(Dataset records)
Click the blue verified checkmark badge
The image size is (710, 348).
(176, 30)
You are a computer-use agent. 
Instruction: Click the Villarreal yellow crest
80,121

== To be done ==
Extract each line in the entries above that contains the word "Click".

== Task solution ==
Click the blue verified checkmark badge
Instruction: Click the Villarreal yellow crest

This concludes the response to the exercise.